▸ **WORK ITEM**
Where the string "column" shows up in a line of the records, copy that line.

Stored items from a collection
+---+

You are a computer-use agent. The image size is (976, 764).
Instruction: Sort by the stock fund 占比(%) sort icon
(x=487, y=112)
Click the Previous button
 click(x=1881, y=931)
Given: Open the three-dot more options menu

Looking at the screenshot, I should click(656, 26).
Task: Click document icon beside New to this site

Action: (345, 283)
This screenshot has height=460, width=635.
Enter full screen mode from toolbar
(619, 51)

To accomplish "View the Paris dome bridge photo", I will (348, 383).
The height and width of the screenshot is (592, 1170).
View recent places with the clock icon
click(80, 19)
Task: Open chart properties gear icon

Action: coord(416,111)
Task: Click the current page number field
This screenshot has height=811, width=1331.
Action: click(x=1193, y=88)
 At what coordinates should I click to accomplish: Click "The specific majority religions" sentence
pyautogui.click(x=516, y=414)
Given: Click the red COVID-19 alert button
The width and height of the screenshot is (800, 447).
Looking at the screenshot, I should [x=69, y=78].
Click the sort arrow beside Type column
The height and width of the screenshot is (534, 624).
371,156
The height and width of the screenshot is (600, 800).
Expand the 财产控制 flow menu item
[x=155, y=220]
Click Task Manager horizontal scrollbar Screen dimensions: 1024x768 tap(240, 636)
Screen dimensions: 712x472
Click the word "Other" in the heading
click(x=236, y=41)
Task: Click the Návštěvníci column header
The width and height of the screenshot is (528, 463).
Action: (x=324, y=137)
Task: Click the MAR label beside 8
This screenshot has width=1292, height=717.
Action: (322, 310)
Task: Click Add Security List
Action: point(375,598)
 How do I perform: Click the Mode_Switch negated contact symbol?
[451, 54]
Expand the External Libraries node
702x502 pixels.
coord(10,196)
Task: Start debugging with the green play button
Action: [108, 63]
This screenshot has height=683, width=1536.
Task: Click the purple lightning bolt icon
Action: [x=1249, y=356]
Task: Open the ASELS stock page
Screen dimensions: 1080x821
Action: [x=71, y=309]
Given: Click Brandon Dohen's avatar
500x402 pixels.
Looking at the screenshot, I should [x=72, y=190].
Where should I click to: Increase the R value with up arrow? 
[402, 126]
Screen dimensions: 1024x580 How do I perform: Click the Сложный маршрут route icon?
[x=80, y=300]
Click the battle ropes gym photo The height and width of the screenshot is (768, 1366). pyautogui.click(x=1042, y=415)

+---+

▸ **TASK RESULT**
Click the sort arrow beside Type column
Task: Click the Návštěvníci column header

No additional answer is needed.